Seine erste Quelle ist der Koran. Der enthält zwar zahlreiche Hinweise auf die Prinzipien des rechten Handelns und einer gerechten Ordnung, er bietet aber kein umfassendes Konzept zum  Verhältnis von Individuum, Staat und Gesellschaft. Er schreibt den Muslimen auch keine bestimmte Staatsform vor. Ohne Zweifel enthält die Scharia einen Kern von Aussagen aus dem Koran. Großenteils ist sie jedoch das Ergebnis der von den Rechtsgelehrten betriebenen Rechtsfindung, der „fiqh“, die auch auf anderen Quellen beruht. Die zweite Quelle nach dem Koran ist die Summe der vom Propheten Mohammed überlieferten Anweisungen, Empfehlungen und nachahmenswerten Handlungen, die Sunna.
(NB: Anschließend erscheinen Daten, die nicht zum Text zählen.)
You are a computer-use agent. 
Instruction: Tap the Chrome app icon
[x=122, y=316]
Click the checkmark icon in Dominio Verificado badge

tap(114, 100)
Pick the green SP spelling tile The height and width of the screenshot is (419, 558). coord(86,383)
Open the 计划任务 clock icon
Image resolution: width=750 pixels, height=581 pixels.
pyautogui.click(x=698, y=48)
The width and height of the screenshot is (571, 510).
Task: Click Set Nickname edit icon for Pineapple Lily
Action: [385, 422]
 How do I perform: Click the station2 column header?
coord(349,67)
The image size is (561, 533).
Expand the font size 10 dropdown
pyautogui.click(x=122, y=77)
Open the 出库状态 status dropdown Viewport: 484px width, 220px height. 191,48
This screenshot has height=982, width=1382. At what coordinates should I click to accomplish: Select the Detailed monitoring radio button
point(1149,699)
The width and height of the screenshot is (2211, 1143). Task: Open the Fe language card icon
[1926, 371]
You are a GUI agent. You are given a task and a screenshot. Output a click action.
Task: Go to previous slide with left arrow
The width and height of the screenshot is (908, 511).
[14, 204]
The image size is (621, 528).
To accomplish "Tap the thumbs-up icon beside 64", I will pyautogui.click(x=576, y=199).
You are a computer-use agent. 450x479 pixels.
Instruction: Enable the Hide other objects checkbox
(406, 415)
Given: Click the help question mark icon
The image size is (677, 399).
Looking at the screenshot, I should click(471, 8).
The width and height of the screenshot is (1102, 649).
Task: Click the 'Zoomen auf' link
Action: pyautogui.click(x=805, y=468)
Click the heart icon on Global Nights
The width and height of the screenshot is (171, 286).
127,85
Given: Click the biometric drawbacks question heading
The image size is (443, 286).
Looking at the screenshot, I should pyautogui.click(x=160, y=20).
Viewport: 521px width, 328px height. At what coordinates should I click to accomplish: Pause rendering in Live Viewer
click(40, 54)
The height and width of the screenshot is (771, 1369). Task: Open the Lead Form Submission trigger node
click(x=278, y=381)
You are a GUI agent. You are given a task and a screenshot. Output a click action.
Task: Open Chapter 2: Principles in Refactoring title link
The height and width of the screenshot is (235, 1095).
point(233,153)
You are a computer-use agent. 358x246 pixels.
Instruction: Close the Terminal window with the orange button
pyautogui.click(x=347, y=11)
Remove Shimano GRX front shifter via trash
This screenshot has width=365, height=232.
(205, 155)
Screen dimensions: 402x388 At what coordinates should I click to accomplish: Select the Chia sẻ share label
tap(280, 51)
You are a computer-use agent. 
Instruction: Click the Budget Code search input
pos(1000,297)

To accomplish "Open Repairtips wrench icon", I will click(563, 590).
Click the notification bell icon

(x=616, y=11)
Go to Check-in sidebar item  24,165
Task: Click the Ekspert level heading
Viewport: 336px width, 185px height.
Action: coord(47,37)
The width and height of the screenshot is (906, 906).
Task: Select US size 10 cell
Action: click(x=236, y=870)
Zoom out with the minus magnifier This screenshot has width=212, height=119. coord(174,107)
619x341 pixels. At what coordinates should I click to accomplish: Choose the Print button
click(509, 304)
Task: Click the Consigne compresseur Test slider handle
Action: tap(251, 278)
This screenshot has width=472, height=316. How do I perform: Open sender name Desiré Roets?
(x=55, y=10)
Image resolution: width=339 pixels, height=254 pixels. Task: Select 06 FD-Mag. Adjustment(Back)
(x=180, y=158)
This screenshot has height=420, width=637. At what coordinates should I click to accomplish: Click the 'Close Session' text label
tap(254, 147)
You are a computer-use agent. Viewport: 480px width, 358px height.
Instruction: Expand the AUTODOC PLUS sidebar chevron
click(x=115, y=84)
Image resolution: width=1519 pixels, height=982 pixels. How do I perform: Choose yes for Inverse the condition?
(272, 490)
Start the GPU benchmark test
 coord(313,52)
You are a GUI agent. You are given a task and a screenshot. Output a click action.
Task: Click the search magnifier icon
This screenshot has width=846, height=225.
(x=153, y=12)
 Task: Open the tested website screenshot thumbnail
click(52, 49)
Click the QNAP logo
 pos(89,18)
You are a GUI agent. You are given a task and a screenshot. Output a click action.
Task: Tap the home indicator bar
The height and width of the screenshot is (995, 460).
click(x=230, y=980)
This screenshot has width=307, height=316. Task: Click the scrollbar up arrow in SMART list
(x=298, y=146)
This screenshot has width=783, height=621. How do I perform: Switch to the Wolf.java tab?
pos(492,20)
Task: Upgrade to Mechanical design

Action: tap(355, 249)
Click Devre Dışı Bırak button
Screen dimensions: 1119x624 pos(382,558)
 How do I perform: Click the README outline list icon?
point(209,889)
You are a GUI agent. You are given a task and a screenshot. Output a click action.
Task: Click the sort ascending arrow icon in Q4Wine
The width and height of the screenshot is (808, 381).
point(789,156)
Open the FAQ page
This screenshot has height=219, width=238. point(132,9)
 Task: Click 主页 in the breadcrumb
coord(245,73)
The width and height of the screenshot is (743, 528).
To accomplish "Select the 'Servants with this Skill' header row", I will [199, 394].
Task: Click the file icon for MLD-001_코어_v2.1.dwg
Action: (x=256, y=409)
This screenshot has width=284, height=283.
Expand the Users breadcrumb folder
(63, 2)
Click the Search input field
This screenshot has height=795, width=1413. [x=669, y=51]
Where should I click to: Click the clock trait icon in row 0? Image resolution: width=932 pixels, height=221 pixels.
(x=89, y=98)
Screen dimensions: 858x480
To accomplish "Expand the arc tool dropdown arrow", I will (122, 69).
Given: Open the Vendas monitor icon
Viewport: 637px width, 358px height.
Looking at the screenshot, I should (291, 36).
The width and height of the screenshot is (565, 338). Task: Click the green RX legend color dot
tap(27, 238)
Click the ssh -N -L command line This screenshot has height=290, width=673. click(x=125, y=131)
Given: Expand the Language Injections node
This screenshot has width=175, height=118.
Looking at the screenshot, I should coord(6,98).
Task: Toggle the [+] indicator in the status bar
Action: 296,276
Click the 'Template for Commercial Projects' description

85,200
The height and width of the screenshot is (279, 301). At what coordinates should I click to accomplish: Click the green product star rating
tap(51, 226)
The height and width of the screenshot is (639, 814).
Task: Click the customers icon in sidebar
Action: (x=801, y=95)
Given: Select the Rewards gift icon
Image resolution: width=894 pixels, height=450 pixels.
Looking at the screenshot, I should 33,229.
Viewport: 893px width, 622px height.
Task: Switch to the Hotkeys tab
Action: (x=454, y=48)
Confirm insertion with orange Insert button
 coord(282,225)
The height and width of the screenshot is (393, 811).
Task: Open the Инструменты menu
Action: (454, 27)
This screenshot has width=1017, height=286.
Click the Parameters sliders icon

Unter den Rechtsgelehrten haben sich vier große sunnitische Rechtsschulen herausgebildet, die malikitische, die hanafitische, die schafiitische und die hanbalitische. Das Recht der Schiiten, der zweiten großen Glaubensrichtung im Islam, bildet eine parallele Rechtstradition.

Autor

Assem Hefny

ist wissenschaftlicher Mitarbeiter am Centrum für Nah- und Mittelost-Studien der Universität Marburg. Er hat in Kairo Germanistik, Islam­wissenschaft und Arabistik studiert. Seit 2009 ist er Vorstandsmitglied in der Gesellschaft für Arabisches und Islamisches Recht e.V. (GAIR).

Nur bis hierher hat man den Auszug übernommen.